EXERCISE BRIEF:
Please recast the data between the lines holding "Select the 'OULU R=0.81/Alt.15m' legend label" and "coord(52,242)", inclusive, as a numbered list. Skip any blank lines and leave the pictures out.

SUPPLIED ENTRIES:
+ + + + + + +

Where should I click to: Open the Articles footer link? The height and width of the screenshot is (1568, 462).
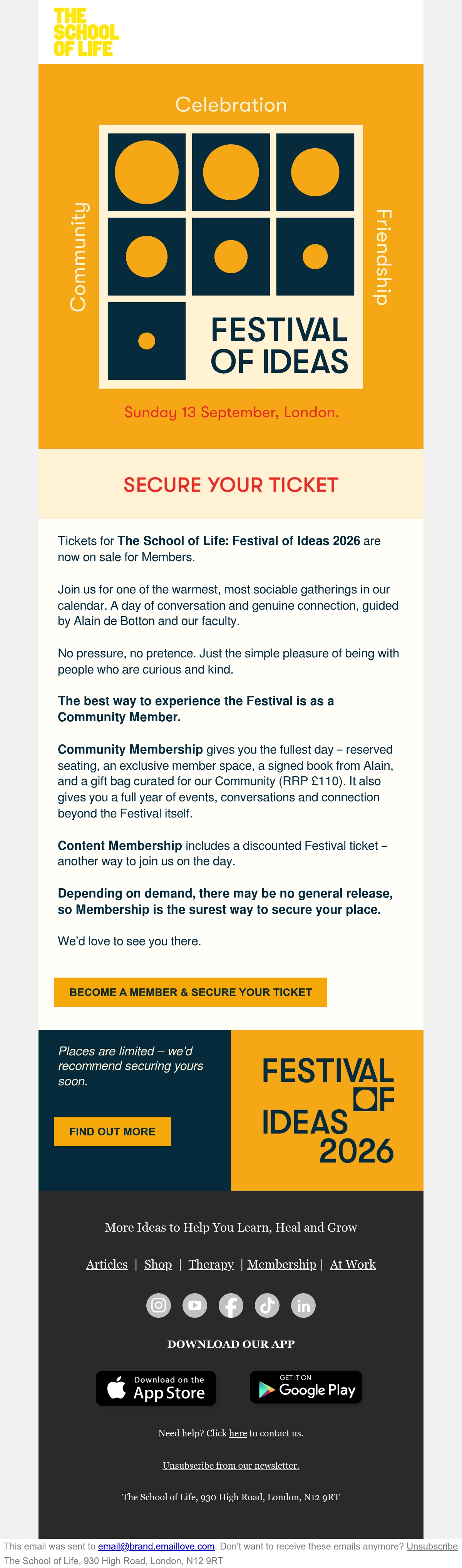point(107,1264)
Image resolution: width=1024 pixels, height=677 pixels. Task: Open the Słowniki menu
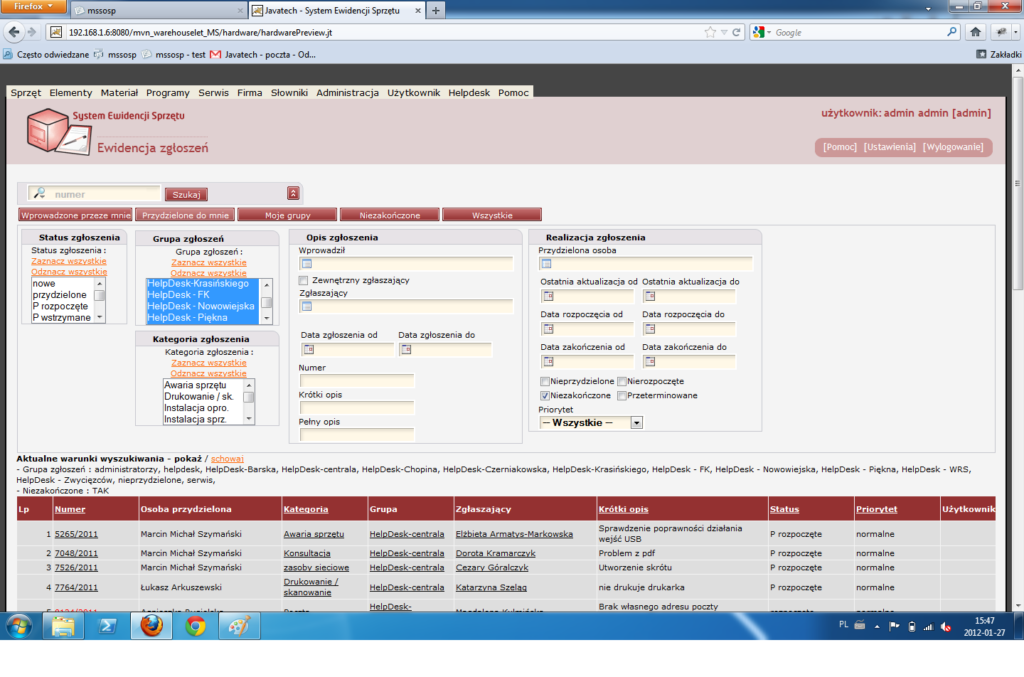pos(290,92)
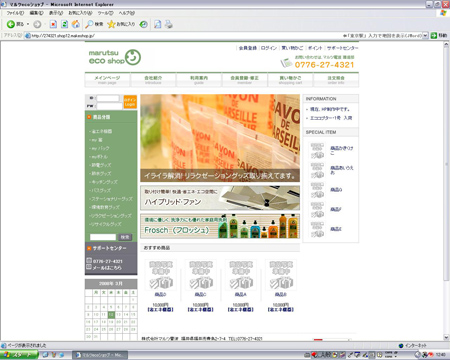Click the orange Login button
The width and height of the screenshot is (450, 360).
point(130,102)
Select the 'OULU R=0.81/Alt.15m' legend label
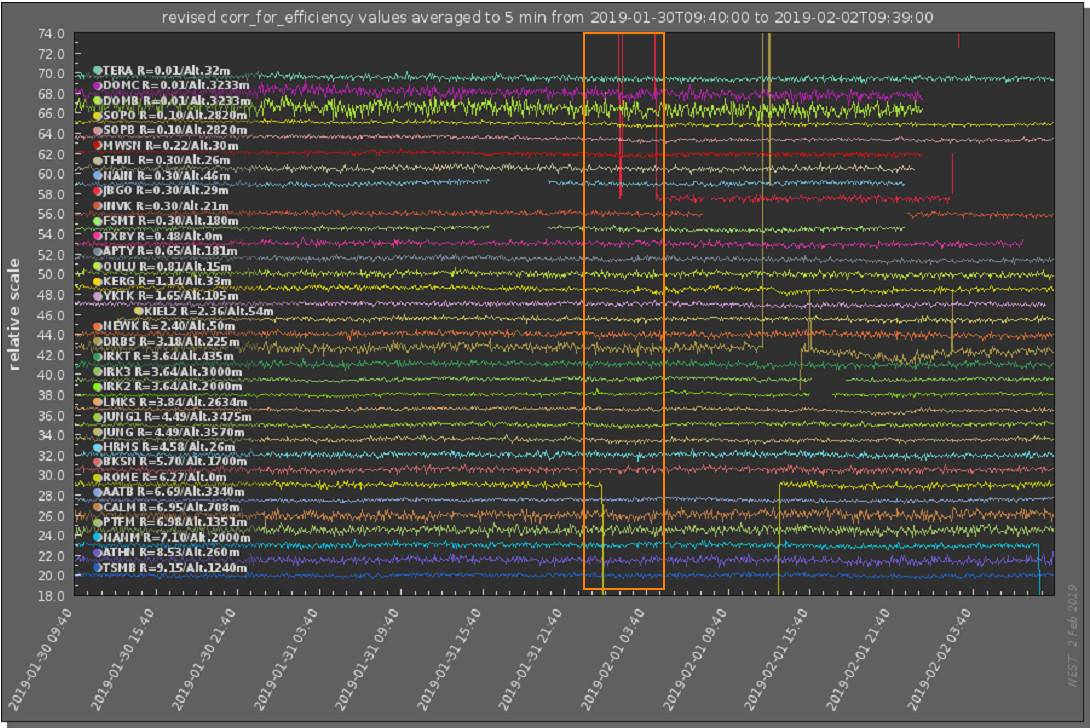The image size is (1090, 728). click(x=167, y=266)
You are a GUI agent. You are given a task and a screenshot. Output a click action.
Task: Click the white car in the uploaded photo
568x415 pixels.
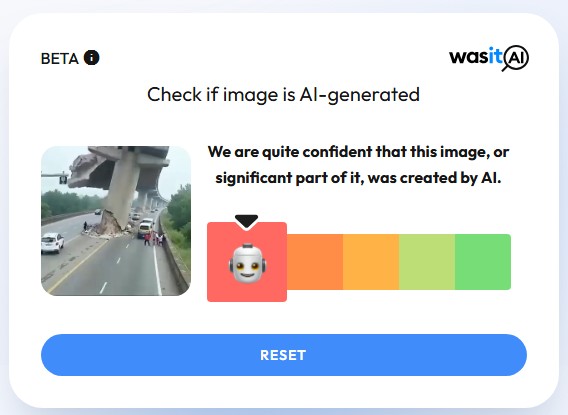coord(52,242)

+ + + + + + +

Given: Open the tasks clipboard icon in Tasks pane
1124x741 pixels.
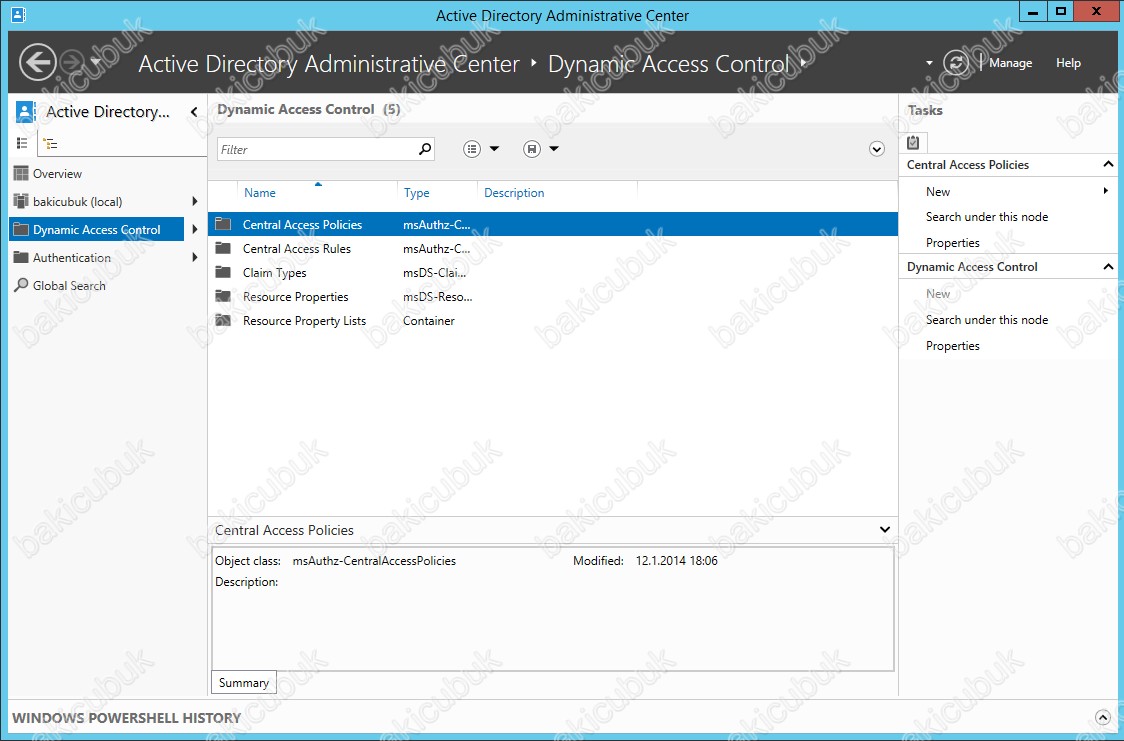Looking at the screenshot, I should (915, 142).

+ + + + + + +

EXPECTED ANSWER:
1. Select the 'OULU R=0.81/Alt.15m' legend label
2. The image size is (1090, 728). click(x=167, y=266)
3. You are a GUI agent. You are given a task and a screenshot. Output a click action.
4. Task: Click the white car in the uploaded photo
5. 568x415 pixels.
6. coord(52,242)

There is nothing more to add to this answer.